I’m one of those people who can turn any idea into a business idea. If you’ve taken up knitting and told me about it, I’m already thinking about how you can start an Etsy store, make knitting content, and collaborate with my friend’s brand. And I’ve been like this since I was little.
“I’m one of those people who can turn any idea into a business idea.”
When I was 12, I had my first business called “Variety Creations.” While other kids pursued soccer or art class, I thought starting a business sounded fun. And since I didn’t know what I wanted to focus on (Babysitting? Cooking? Cleaning? Poster design?), I came up with a name that encompassed my brand promise: I would create a variety of things. I think I made $27 over the course of a few projects. I always LOVED the idea-generation and startup parts of the process, but I tended to fall off after that.
That pattern followed me into adulthood. Over the years, I’ve come up with tons of ideas: Launching a spiritual podcast, starting an agency with friends, copious creative product business ideas. But I never seemed to get past the ideation phase. And for a while, I really kicked myself for it. When would I EVER follow through on any of my ideas? Was I a total flake?
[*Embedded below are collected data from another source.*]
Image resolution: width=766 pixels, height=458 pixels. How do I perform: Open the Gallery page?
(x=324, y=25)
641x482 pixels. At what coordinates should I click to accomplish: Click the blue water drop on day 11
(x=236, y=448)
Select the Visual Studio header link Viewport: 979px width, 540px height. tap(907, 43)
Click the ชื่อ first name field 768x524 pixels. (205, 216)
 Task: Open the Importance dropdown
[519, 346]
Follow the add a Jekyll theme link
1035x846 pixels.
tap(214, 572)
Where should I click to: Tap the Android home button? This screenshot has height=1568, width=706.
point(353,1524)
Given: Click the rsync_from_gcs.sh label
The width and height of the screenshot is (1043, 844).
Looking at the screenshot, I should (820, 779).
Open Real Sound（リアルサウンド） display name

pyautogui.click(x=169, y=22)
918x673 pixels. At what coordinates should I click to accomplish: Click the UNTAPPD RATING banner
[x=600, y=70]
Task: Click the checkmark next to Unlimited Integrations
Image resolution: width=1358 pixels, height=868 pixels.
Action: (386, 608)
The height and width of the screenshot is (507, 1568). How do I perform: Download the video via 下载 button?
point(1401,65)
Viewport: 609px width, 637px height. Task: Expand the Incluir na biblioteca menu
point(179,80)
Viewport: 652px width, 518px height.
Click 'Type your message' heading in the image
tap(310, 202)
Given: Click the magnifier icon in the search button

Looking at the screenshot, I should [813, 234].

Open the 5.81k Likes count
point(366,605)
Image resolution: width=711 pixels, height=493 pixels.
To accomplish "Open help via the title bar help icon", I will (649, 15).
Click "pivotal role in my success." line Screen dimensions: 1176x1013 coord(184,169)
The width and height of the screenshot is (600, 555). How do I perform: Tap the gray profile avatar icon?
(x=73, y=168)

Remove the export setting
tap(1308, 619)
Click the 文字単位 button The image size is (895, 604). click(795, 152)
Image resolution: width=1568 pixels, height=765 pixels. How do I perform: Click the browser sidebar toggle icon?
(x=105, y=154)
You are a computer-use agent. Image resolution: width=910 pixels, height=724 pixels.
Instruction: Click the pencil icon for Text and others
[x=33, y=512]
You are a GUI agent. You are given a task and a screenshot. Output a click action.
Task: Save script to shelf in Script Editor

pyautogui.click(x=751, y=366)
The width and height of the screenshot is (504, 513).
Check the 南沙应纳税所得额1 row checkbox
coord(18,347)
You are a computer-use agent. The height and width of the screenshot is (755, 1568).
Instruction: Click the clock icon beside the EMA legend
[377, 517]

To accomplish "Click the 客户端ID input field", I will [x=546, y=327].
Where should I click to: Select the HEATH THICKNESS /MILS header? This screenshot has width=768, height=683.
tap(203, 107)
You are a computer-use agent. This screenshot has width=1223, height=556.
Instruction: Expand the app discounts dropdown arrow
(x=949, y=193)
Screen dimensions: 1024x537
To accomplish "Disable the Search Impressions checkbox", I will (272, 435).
A few years ago, I was working with a project manager, and every week I’d tell her a new idea I had. After a while, I started to feel ashamed. “Am I inconsistent?” I asked her one day. She laughed and responded with kindness and clarity: “NO! You’re consistently very creative.”
“Over the years, I’ve come up with tons of ideas… But I never seemed to get past the ideation phase.”
Her words flipped something in me. I wasn’t a flake. I was creative. And what if I owned that and created some outlets for my creativity to live, instead of feeling like I had to decide on one thing and do it? This felt a lot less heavy and daunting than the idea of “starting a business.”
I realized I didn’t have to just pick one thing. I could create a personal brand where I could share my ideas, learnings, and insights from my experience. Ultimately, what I really wanted was a place to express myself. So to make things more manageable, I decided to start with one topic I felt confident about and eventually expand to others.


How I chose something to move forward with
The topic I landed on: How to go freelance. I’d been a freelancer for 10 years, so it was easy for me to provide value to others and give examples from my own experiences. Along with business tips, I could intersperse my thoughts on self-improvement, spirituality, relationships. “Freelancing” just felt like it gave me a clear audience and a clear why.
For me, the idea that finally stuck met these key criteria:
It came easily to me
Instead of picking a brand new topic or industry I knew nothing about and would have to research and get counsel on to move forward with – I chose something I’d already been doing. I had stories to tell, feelings to share, friends to interview.
It provided value for others
I could see a clear gap: freelancers needed practical advice from someone actually doing it, and I had real-life insights to share.
It was something other people had a need for
I had already been advising friends on how to define their services and find clients, so I knew people needed what I had to offer.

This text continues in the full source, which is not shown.